__YOUR ASSIGNMENT__
Carry on the blog post about pool model multi-tenancy with Amazon Bedrock AgentCore, starting right after its last sentence.

__PASSAGE PROVIDED__
================

Shared infrastructure, isolated tenants: Pool model multi-tenancy with Amazon Bedrock AgentCore

0 5 12 minutes read

Shared infrastructure, isolated tenants: Pool model multi-tenancy with Amazon Bedrock AgentCore

Building multi-tenant AI applications presents new architectural challenges. You need complete tenant isolation between customers, different service tiers with different capabilities, granular cost tracking, and observability per tenant. Without these, you could risk exposing customer data, not providing appropriate quality of service to your customers or running up unforeseen costs.

In this post, you will learn patterns for implementing production-ready multi-tenant systems using Amazon Bedrock AgentCore. You will see these patterns demonstrated through healthcare AI agents that serve multiple clinics and hospitals. While the post uses healthcare as the example domain, the architectural patterns and implementation techniques apply broadly to various multi-tenant AI applications. Whether you’re building SaaS platforms, enterprise solutions serving multiple business units, or managed services for different customer organizations, you can use these architectural patterns to build your solution.

What you’ll learn

How to implement complete tenant isolation in agentic applications using native AWS capabilities.
Patterns for service tier differentiation with minimal custom code.
Techniques for granular cost attribution per tenant.
Best practices for scalable multi-tenant AI architectures.

This blog post is part 2 of the series, Building multi-tenant agents with Amazon Bedrock AgentCore. Part 1 explores design considerations for architecting multi-tenant agentic applications and the framework needed to address SaaS architecture challenges with Amazon Bedrock AgentCore.

================

__PROVIDED MATERIAL__

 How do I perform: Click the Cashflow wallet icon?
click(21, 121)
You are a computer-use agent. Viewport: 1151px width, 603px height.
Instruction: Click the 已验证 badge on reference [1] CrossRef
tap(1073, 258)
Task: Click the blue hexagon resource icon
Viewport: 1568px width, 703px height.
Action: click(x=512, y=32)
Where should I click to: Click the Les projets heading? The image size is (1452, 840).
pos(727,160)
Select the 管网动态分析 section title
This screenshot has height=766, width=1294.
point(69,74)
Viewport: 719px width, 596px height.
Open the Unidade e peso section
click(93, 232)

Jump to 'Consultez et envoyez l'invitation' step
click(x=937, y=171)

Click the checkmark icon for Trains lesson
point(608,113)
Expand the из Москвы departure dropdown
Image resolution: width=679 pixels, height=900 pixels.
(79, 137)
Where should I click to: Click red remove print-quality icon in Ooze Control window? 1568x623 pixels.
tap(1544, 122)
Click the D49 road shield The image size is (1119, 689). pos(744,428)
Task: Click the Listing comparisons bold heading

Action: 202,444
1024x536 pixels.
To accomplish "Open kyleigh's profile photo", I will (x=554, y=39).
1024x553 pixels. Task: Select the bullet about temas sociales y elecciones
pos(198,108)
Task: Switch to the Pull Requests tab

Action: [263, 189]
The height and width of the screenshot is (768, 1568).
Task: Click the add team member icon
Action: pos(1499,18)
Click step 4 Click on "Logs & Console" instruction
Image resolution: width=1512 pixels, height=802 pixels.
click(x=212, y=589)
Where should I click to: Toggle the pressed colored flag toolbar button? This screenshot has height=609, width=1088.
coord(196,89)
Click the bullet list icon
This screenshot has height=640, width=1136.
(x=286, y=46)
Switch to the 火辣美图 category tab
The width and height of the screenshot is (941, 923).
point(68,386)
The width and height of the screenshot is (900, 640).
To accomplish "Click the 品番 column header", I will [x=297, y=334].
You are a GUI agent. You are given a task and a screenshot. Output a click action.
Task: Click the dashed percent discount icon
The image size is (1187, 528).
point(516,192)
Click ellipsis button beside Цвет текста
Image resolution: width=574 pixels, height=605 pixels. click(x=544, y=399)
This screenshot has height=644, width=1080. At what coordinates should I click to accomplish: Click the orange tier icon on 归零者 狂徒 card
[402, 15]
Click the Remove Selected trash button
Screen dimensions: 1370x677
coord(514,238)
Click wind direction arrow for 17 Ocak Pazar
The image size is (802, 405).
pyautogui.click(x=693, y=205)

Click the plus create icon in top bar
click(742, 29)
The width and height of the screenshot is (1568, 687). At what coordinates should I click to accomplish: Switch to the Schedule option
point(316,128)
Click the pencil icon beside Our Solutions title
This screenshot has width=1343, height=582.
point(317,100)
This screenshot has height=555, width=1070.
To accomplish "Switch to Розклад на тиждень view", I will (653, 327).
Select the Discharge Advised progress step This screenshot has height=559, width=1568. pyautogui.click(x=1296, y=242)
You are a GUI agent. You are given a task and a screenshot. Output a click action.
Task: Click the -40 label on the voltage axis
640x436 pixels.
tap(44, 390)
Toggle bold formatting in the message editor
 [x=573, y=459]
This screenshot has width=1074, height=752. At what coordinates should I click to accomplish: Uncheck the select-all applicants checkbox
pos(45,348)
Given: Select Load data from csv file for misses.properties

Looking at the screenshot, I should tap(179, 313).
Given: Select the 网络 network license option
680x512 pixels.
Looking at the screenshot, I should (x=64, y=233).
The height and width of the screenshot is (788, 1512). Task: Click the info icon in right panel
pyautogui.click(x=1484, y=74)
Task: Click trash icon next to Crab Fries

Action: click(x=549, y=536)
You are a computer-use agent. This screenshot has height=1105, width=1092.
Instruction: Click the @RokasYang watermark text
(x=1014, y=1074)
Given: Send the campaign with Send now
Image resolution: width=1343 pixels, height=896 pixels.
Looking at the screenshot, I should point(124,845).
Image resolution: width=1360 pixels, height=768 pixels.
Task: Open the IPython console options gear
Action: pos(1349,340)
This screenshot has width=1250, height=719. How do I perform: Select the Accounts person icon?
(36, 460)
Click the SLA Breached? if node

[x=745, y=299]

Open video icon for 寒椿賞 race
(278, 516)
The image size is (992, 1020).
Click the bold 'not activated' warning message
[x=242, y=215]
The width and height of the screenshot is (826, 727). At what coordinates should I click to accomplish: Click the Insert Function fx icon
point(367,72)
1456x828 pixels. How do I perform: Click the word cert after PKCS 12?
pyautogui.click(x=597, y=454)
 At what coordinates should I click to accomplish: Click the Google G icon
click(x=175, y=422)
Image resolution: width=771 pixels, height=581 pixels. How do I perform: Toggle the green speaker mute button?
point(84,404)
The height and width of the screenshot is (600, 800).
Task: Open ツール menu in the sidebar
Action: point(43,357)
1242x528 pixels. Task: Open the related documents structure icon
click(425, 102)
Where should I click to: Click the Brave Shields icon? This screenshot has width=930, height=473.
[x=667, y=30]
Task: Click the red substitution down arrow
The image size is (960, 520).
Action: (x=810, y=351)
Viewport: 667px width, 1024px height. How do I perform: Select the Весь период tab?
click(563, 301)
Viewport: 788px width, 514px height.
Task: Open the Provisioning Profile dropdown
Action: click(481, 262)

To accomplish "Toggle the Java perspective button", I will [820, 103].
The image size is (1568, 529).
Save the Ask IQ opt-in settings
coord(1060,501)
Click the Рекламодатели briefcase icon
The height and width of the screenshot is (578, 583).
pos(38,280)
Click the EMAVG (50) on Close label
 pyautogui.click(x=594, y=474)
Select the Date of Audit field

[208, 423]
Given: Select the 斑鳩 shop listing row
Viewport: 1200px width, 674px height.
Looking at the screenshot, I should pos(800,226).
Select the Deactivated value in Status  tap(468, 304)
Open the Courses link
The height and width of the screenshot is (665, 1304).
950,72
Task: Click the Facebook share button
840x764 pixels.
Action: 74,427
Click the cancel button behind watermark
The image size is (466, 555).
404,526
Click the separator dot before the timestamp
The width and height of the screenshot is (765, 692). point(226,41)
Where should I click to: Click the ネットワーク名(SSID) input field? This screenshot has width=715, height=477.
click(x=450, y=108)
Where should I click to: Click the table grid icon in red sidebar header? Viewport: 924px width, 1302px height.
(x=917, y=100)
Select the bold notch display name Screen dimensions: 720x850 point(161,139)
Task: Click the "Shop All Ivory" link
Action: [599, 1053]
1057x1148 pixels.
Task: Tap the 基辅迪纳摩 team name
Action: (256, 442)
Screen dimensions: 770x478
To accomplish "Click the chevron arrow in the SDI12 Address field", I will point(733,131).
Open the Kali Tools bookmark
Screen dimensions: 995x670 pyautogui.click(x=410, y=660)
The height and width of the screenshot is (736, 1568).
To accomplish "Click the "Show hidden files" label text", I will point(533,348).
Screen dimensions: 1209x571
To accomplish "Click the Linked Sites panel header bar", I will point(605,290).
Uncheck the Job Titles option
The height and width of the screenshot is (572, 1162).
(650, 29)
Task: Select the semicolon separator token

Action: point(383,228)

================

__ANSWER FOR THIS EXERCISE__
GitHub repo for the sample code:

Solution overview

This solution demonstrates how to use native capabilities of Amazon Bedrock AgentCore to achieve complete tenant isolation using AWS-managed services. The architecture implements a three-level hierarchy: Tier → Tenant → User, where you enforce isolation at every layer through documents in knowledge base, memory, model access, and cost tracking. A tiering strategy is a common pattern in SaaS applications where tenants are grouped into distinct service tiers based on their needs – such as Basic and Premium, usage patterns, or pricing plans. Each tier defines a set of features and quality of service available to tenants within that group. This approach allows SaaS providers to serve a diverse customer base with differentiated experiences while maintaining operational efficiency.

Healthcare AI assistant example

To see how this works in practice, the example solution implements two service tiers for tier-based differentiation:

Basic Tier: Designed for small clinics and practices that primarily need straightforward document search and retrieval. Because these tasks are well-suited to a smaller, cost-effective model, this tier uses Mistral Ministral 3 8B Instruct, keeping costs low while still delivering accurate results for simple queries.
Premium Tier: Designed for hospitals and specialty centers that require complex clinical analysis. This tier uses OpenAI GPT OSS 120B with advanced reasoning capabilities for accurate tool selection, including the web search tool which is only available to premium tier customers.

Within each tier, this solution uses a pool isolation model, where tenants share the same underlying infrastructure and compute resources rather than having dedicated, siloed resources per tenant. The pool model maximizes resource utilization and simplifies operations, while tenant isolation is enforced through logical separation mechanisms such as scoped identifiers, access policies, and data partitioning. Combining a tiering strategy with a pool model enables you to balance cost efficiency with the flexibility to offer differentiated service levels.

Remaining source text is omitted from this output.